カサブランカにはなれない
私は熱々のうどんをすすった。
熱くて鼻がジーンとした。
スープと飲むと、気持ちが落ち着いた。
高田はお腹がすいていたのか、勢いよく食べている。

「なんか今日は迷惑かけてしまってすみませんでした。」
私は言った。
「いや、俺も夕飯付き合ってもらってるしいいよ。
それより、渡辺さんは、学校卒業してからすぐにここに就職したの?」
高田は取り皿にうどんをよそいながら言った。
私はいつも詮索されるのを嫌っていたが、今は自然と何を聞かれても苦ではなかった。
「・・・はい。高田さんはここに入る前に何かしていたんですか?」
「うん。

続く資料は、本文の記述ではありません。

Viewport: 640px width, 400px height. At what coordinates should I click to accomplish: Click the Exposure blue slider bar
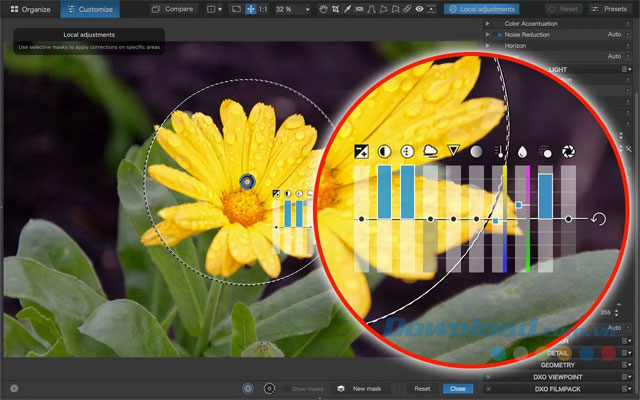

大学を卒業してから都内でサラリーマンをしていたんだけど。ペースについていけなくて二年で辞めたんだ。情けないよね。でも、本当にやる気になれなくなっちゃってさ。営業をしていたんだけど、自分のやっていることがわからなくなっちゃったんだ。うちの両親は考えが甘いっていうんだけど、人には向き不向きがあると思って。俺には合わなかったんだ。それからヘルパーの資格を取って今のところに入ったんだ。
昔からおばあちゃん子だったから、ヘルパーの仕事にずっと興味があったんだ。
給料は安いし、力仕事だし、時間不規則で大変だけど、前よりずっとやりがいはある。